WASHINGTON -- The U.S. Treasury Department will not mint a high-value platinum coin to avert the debt ceiling, according to an official statement from the Obama administration obtained by the Huffington Post on Saturday.
"Neither the Treasury Department nor the Federal Reserve believes that the law can or should be used to facilitate the production of platinum coins for the purpose of avoiding an increase in the debt limit," the statement reads.
Obama has never given any indication that he would be amenable to "the platinum option," but White House spokesman Jay Carney refused to rule it out in a press conference earlier this week.

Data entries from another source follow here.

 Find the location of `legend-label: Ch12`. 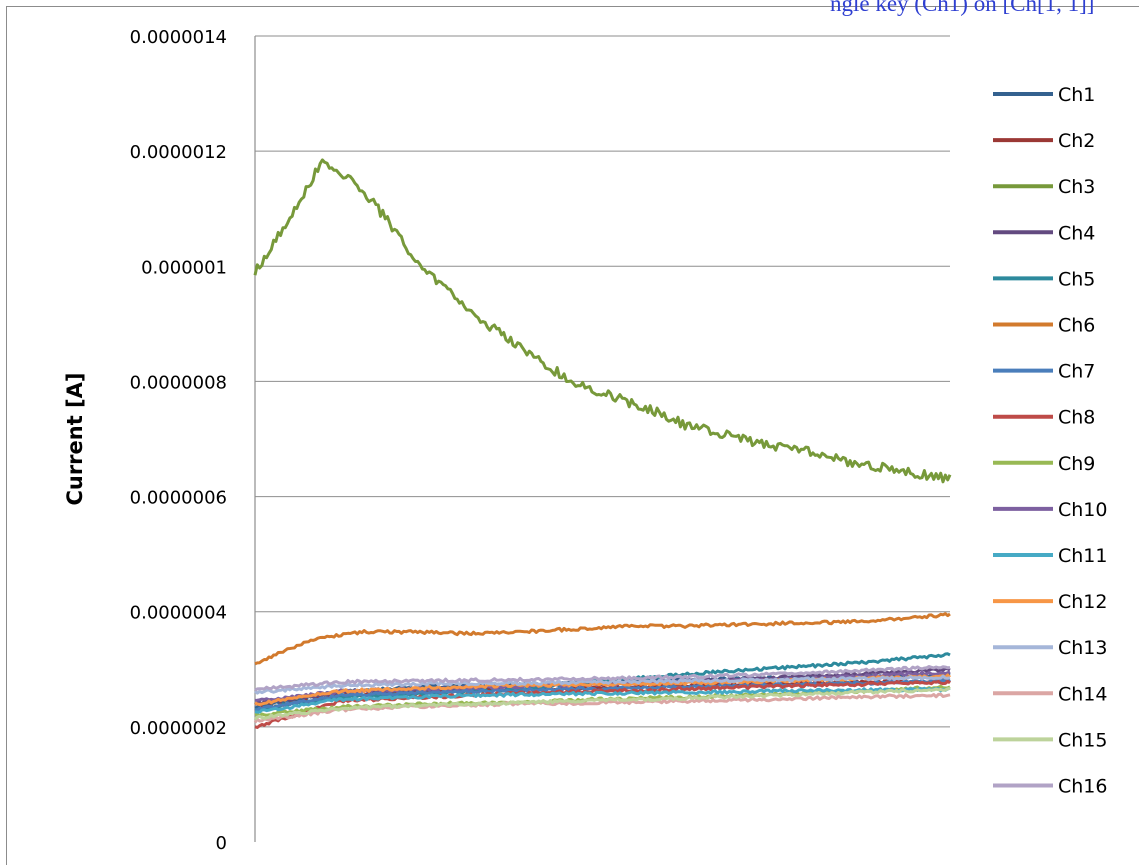

legend-label: Ch12 is located at coordinates (1083, 602).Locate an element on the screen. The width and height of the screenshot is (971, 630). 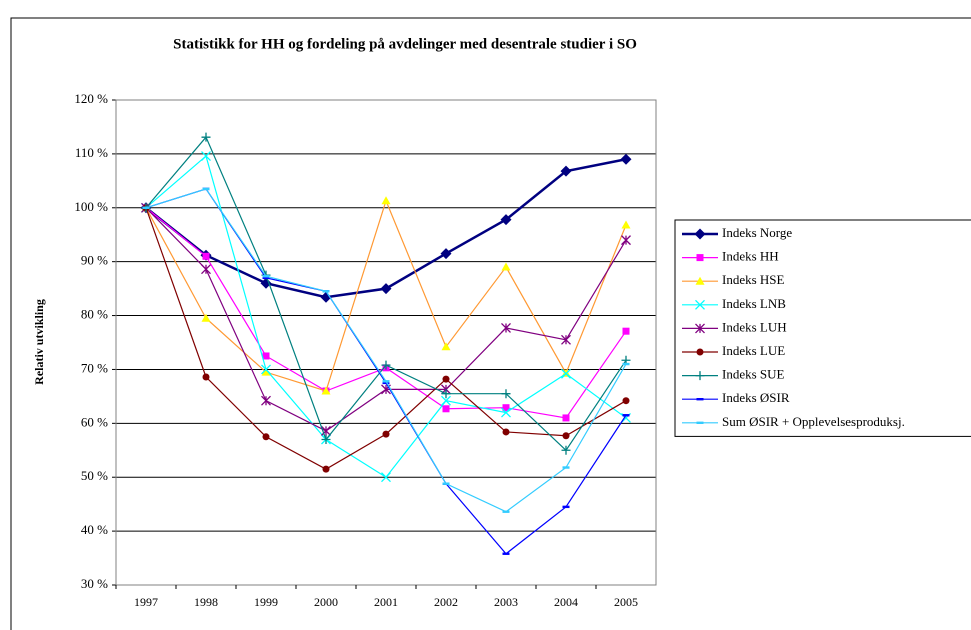
y-tick-label: 100 % is located at coordinates (91, 206).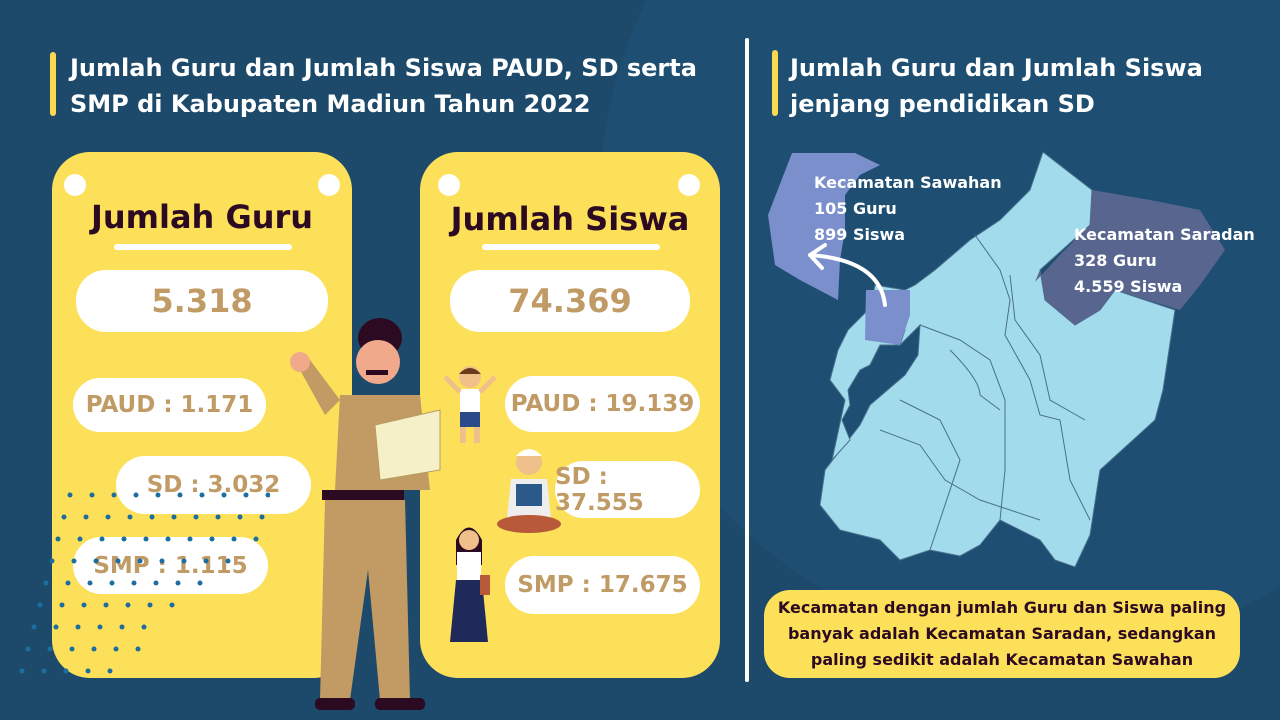 The width and height of the screenshot is (1280, 720). I want to click on teacher-illustration, so click(366, 514).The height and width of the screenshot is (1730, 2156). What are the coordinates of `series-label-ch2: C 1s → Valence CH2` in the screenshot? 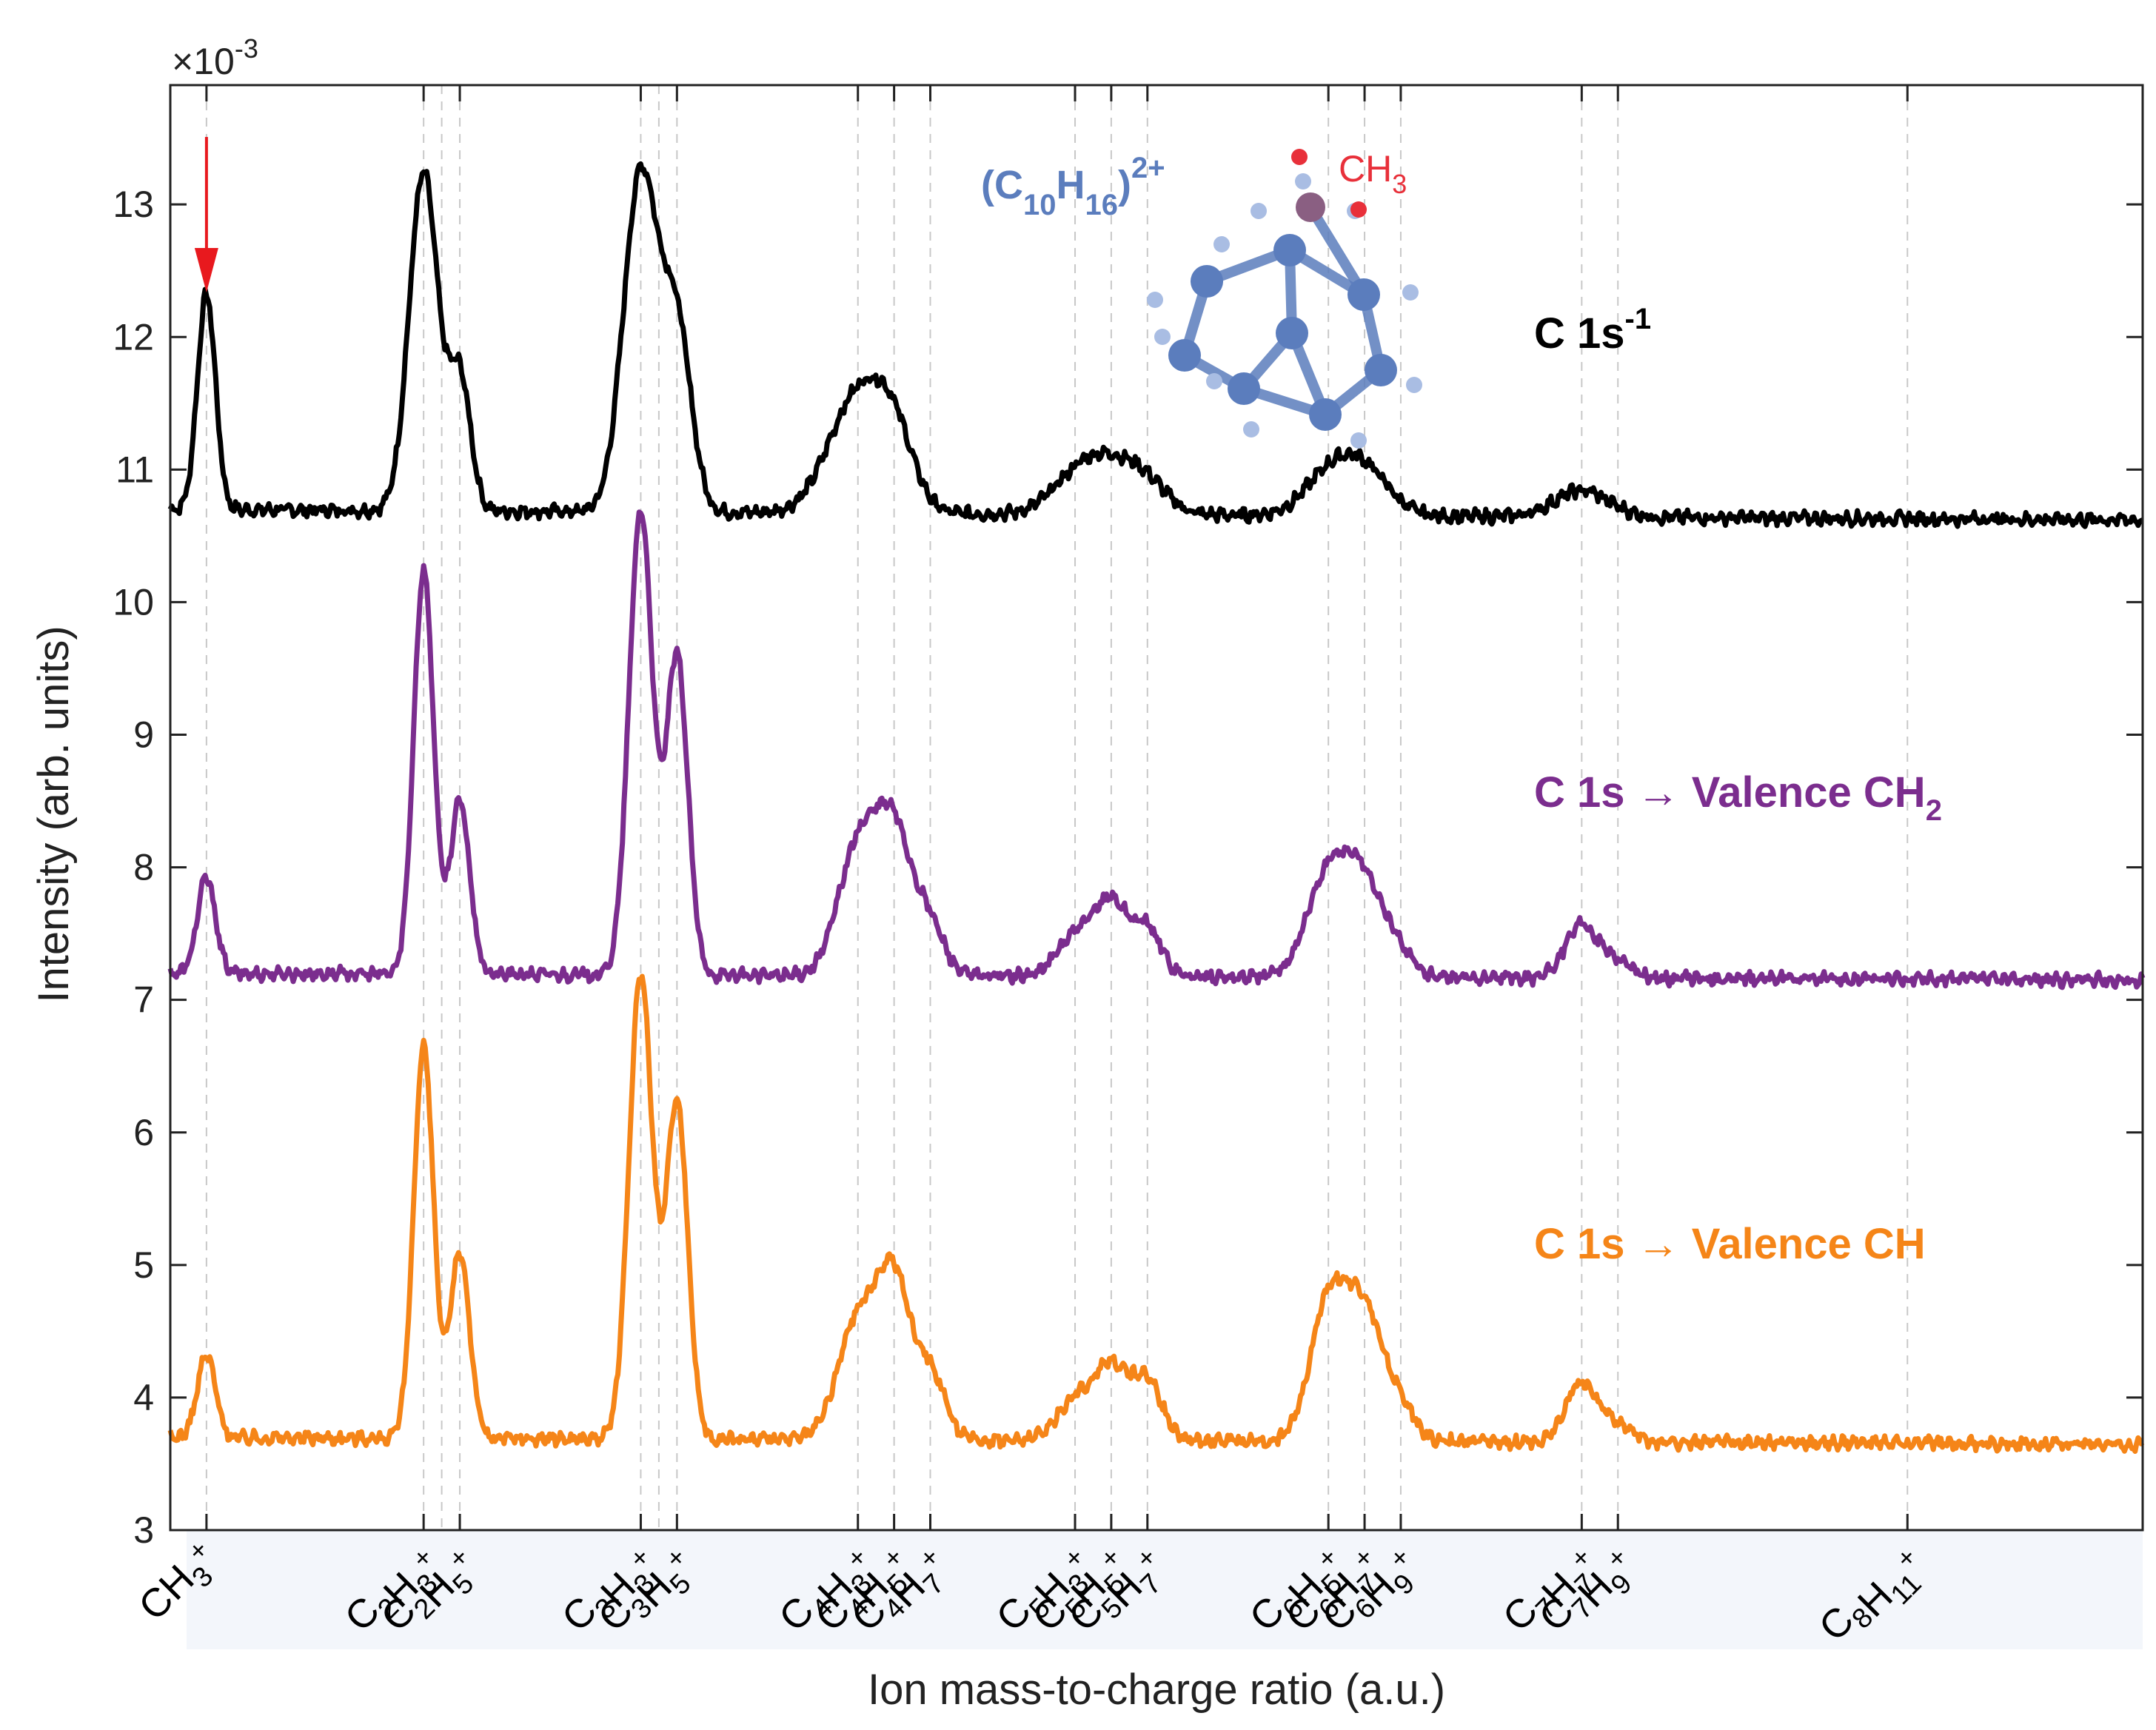 It's located at (1738, 798). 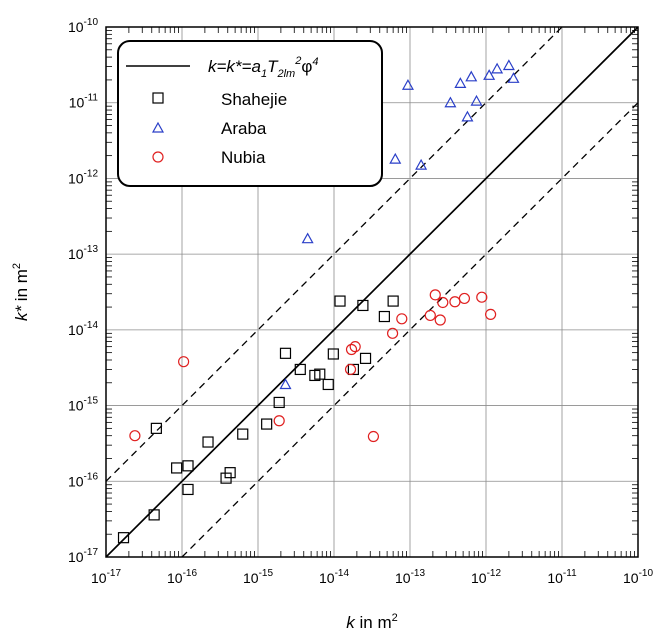 I want to click on x-tick-label: 10-11, so click(x=562, y=577).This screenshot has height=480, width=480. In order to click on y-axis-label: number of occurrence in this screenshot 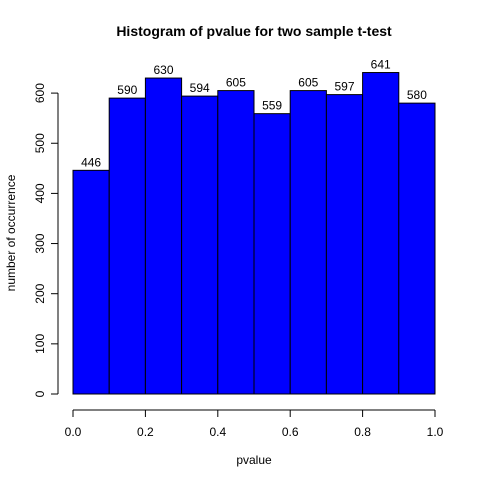, I will do `click(11, 232)`.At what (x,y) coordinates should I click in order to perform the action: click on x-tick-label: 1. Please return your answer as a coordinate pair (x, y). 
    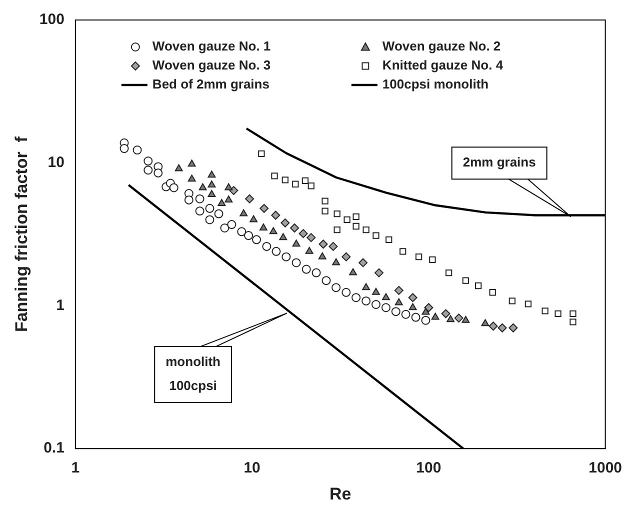
    Looking at the image, I should click on (76, 468).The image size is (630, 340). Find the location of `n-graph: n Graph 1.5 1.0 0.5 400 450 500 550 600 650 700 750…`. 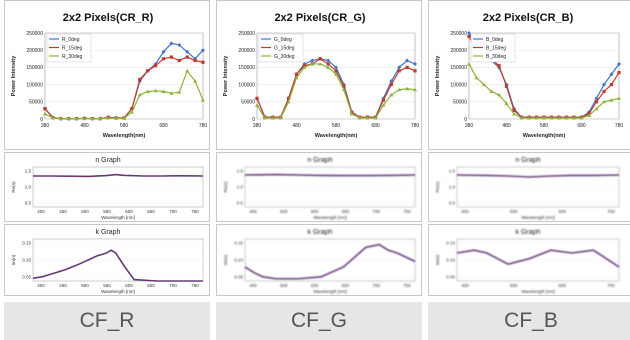

n-graph: n Graph 1.5 1.0 0.5 400 450 500 550 600 650 700 750… is located at coordinates (108, 188).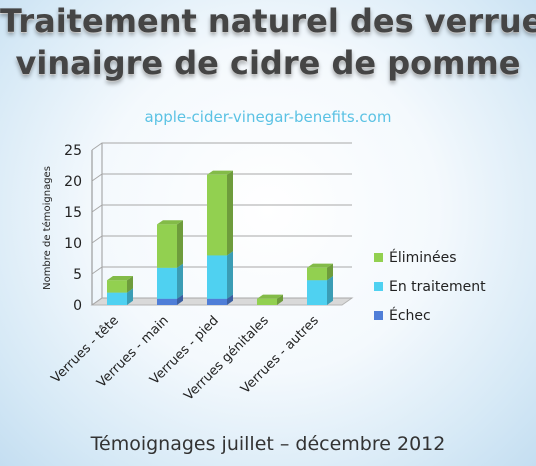 Image resolution: width=536 pixels, height=466 pixels. I want to click on bar-4-1-side, so click(330, 290).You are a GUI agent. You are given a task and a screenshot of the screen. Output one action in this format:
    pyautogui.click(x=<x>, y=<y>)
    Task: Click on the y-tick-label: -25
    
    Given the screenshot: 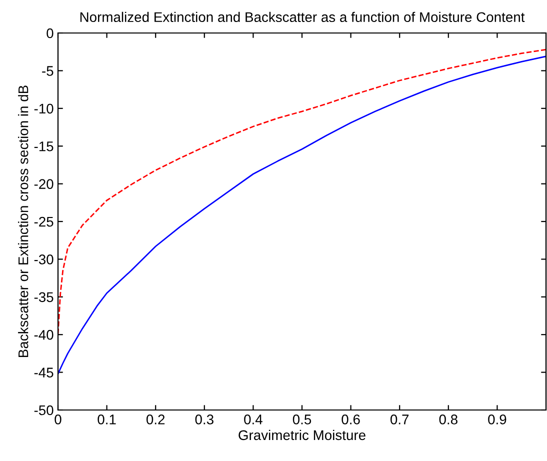 What is the action you would take?
    pyautogui.click(x=44, y=222)
    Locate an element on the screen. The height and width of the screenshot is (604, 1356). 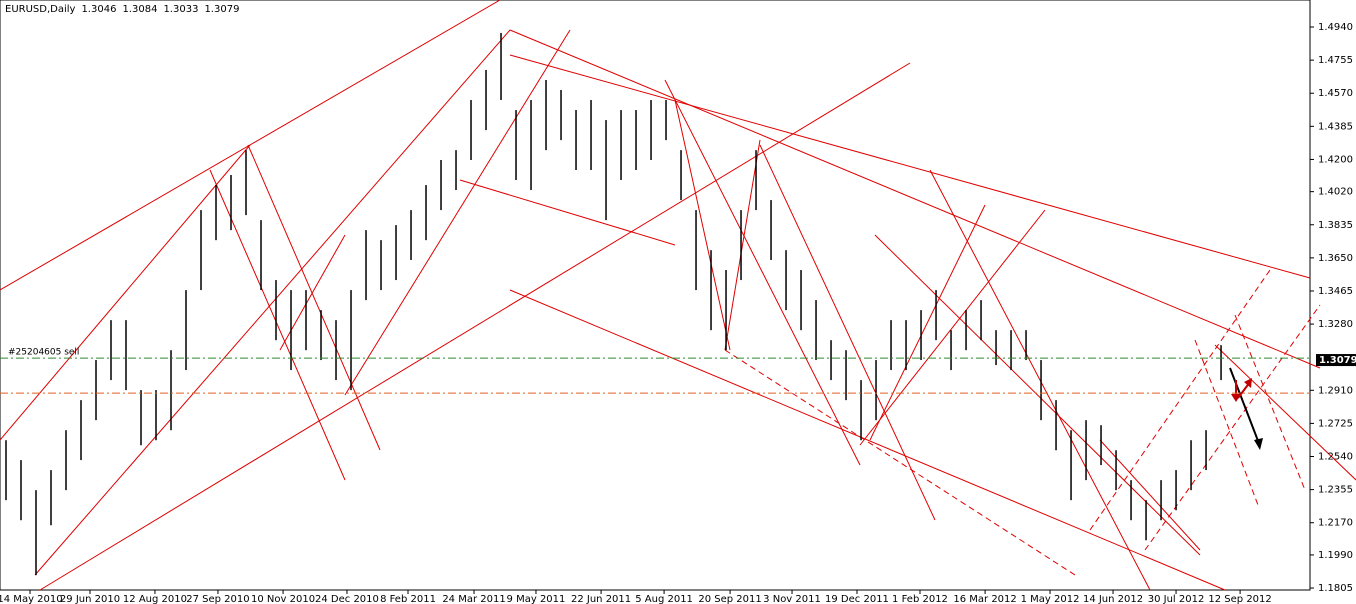
x-tick-label: 24 Mar 2011 is located at coordinates (474, 599).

A 1996 law permits the Treasury to mint platinum coins at any denomination it wishes, irrespective of the amount of platinum used in the coin. A $1 trillion coin could be deposited at the Federal Reserve, giving the Treasury the power to withdraw funds based on this account to meet government obligations. The coin would not grant any new spending powers to the administration, however, and as a result would be unlikely to cause inflation. It would only allow the Obama administration to pay bills already incurred by Congress. Refusing to raise the debt ceiling would prevent the government from making good on its existing commitments.
But the move sounds fantastical and has been met with derision by congressional Republicans, who hope to secure aggressive spending cuts by holding the debt ceiling hostage.
Treasury's decision not to use the platinum option comes after several Senate Democrats wrote Obama a letter urging him to make clear that the administration will not allow the full faith and credit of the U.S. government to be called into question by Congress. Politico was first to report on the letter.
"In the event that Republicans make good on their threat by failing to act, or by moving unilaterally to pass a debt limit extension only as part of an unbalanced or unreasonable legislation, we believe you must be willing to take any lawful steps to ensure that America does not break its promises and trigger a global economic crisis -- without congressional approval, if necessary," the letter reads.
During the 2011 debt limit standoff, Treasury Secretary Timothy Geithner publicly suggested invoking the 14th Amendment to the U.S. Constitution, which states that, "The validity of the public debt ... shall not be questioned." Obama, however, rejected the move, saying that the White House legal team did not believe that the 14th Amendment was a viable legal option for averting default.
Some congressional Republicans have been advocating a federal government shutdown in lieu of a debt default. The shutdown would, of course, have major ramifications for social services and basic day-to-day operations, and would not necessarily avoid default.
The government needs to issue new debt in order to meet prior obligations to which Congress has already agreed: Social Security payments, federal worker salaries, interest on existing debt and military operations. Without raising the debt ceiling, federal spending would need to be cut by about 40 percent immediately to avoid an instantaneous default on government debt. But because tax revenues and debt maturities are somewhat irregular, even a government shutdown might not prevent a default if tax revenues come in too low on a given day.
Treasury's rejection of the coin and the 14th Amendment leaves only one other non-traditional option for averting the debt ceiling: issuing IOUs instead of actual money to make good on obligations. The move would jeopardize confidence in U.S. economic policy and would not be immune to legal challenges. California was able to stave off its own budget crisis with IOUs in 2009, however.